The dogma that tracks are less reliable than wheeled vehicles seems to be based on 1940s’ technology. I would not be surprised to discover that modern tracked systems are more reliable than the 30+ ton wheeled vehicles in current vogue. Wheeled systems with close coupled axles tend to be more expensive and labour intensive than tracks.

The larger and heavier a vehicle is, the less options it has. A relatively compact vehicle is more agile in close terrain such as urban areas.

The LAV Stryker, Boxer and similar vehicles are too big for many applications and of dubious utility compared to conventional trucks.

This said, some current vehicles such as the HMMWV and most of its proposed replacements are too small.

An infantry carrier should have a cargo capacity of around two tons.
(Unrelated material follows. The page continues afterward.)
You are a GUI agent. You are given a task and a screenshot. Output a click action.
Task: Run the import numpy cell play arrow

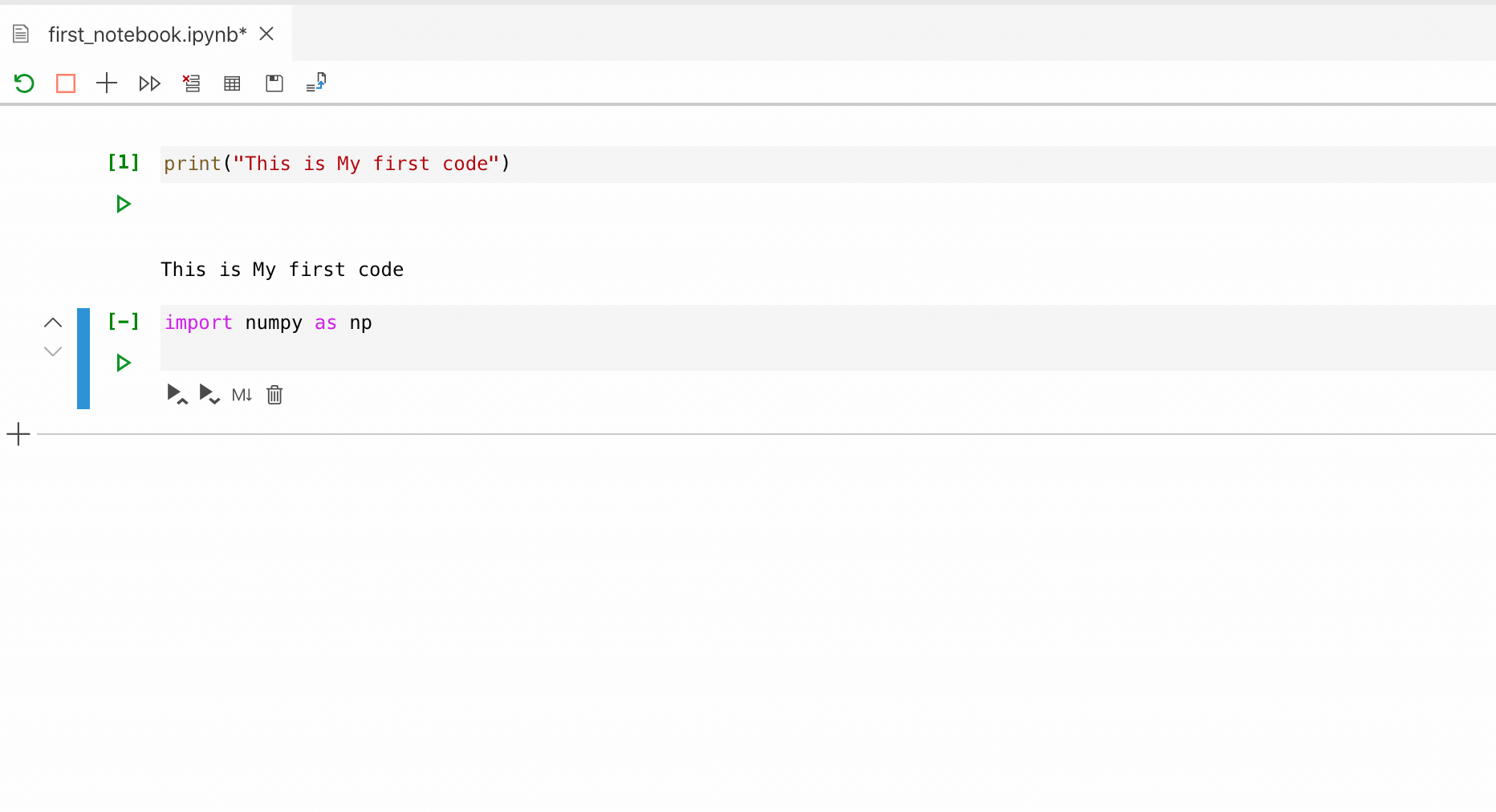click(x=123, y=363)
With weapons, equipment, ammunition, food and water, each infantryman must constitute at least 200-250 lbs of load.

From a good design of infantry carrier may be derived a variety of useful variants. This includes reconnaissance vehicles, tanks, command vehicles, mortar-carriers, air-defence, drone-carriers, C-RAM, cargo, tankers, engineer, maintenance, recovery, flatbeds and others.

For more on infantry carrier design, see the sister page of this article.

While the HMMWV is too small and underpowered for use as an infantry carrier, it is used for other roles that it is too big for.

This article gives a good account of the HMMWV’s weaknesses as a reconnaissance platform.

Vehicles such as Toyota Land Cruisers and Hiluxes can more cost-effectively perform many of the non-combat roles that HMMWVs are used for.

In this article I suggest that a Toyota “mimic” vehicle may prove a useful supplement to more overtly military tracked reconnaissance vehicles.